**ASSIGNED TASK:** From the records, pick out and copy each line containing "screenshot".

Extracted records
::::::::

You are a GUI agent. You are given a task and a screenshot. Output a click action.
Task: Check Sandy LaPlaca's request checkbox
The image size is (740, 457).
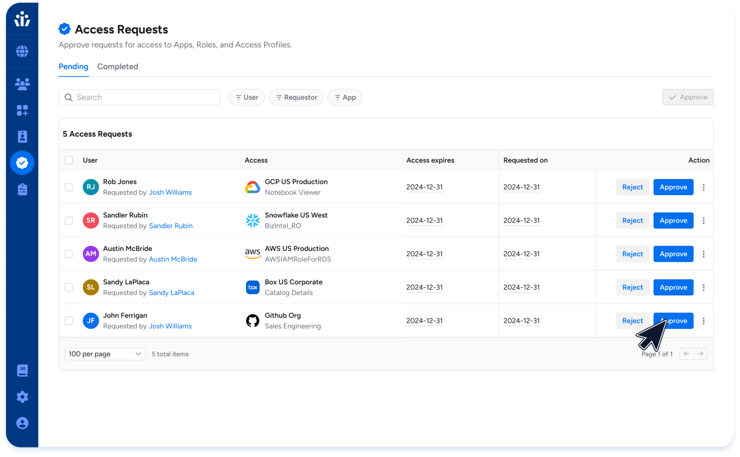click(x=69, y=287)
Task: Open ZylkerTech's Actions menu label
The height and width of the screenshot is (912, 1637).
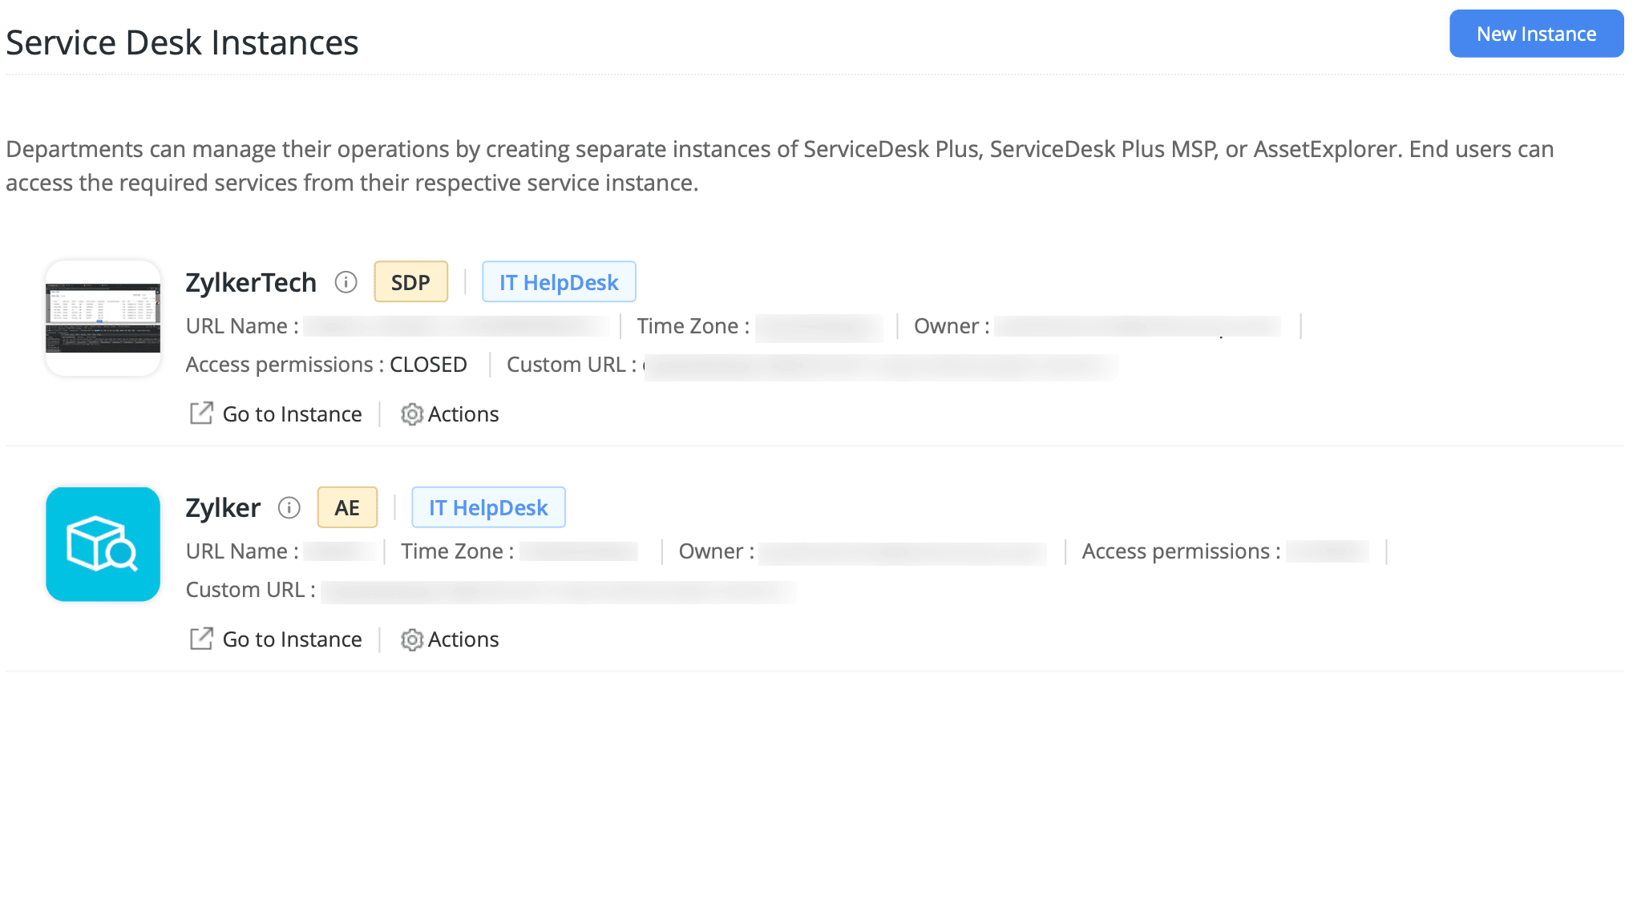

::::::::

**FINISHED EXERCISE:**
You are a GUI agent. You are given a task and a screenshot. Output a click action.
The height and width of the screenshot is (912, 1637).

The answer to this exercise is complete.